Folha de S. Paulo


A despedida mágica de Cristina

"Não foi mágica". A frase estampa camisetas e broches com a imagem da presidente Cristina Kirchner, que se despede do cargo em 10 de dezembro, encerrando 12 anos de kirchnerismo na Argentina.

O bordão repetido nesses últimos dias de governo expressa o legado da carismática presidente, que turbinou as políticas sociais e o discurso nacionalista.

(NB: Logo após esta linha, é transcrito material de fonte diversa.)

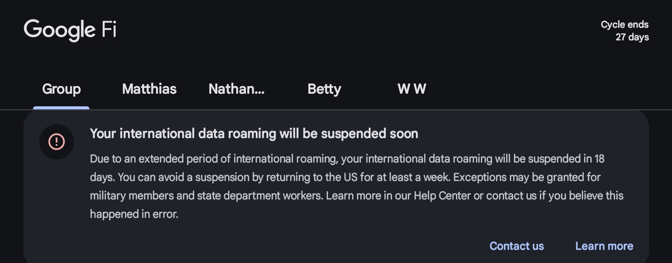Click the Contact us button
This screenshot has width=672, height=263.
coord(517,246)
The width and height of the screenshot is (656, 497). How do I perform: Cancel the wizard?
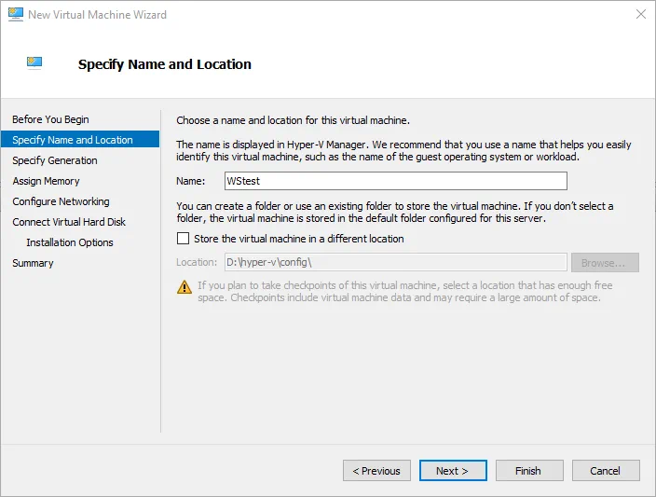point(606,471)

Com o fim do mandato de Cristina, mudarão alguns costumes que passaram ao cotidiano dos argentinos. Será o fim das aparições constantes em rádio e TV, algumas com duração de horas. Os dois presidenciáveis em campanha não têm o mesmo perfil "comunicador" de Cristina. O opositor Mauricio Macri, inclusive, tem como uma de suas promessas de campanha o fim das cadeias nacionais.

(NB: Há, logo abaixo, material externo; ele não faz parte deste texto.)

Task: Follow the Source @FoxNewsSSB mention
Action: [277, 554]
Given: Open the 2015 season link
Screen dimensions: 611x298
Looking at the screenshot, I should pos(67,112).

Patricio Murphy - 25.out.15/Brazil Photo Press/Folhapress
O candidato Mauricio Macri durante eleição presidencial em Buenos Aires
O candidato Mauricio Macri durante eleição presidencial em Buenos Aires

Sem teleprompter ou discurso escrito, a mandatária comenta as notícias dos jornais, manda recados a aliados e opositores, faz piadas e comete gafes, como quando falou que uma pessoa era velha aos 80 diante de uma das Mães da Praça de Maio –com seus mais de 80 anos. Cristina não enrubesce, solta um gritinho e pede desculpas.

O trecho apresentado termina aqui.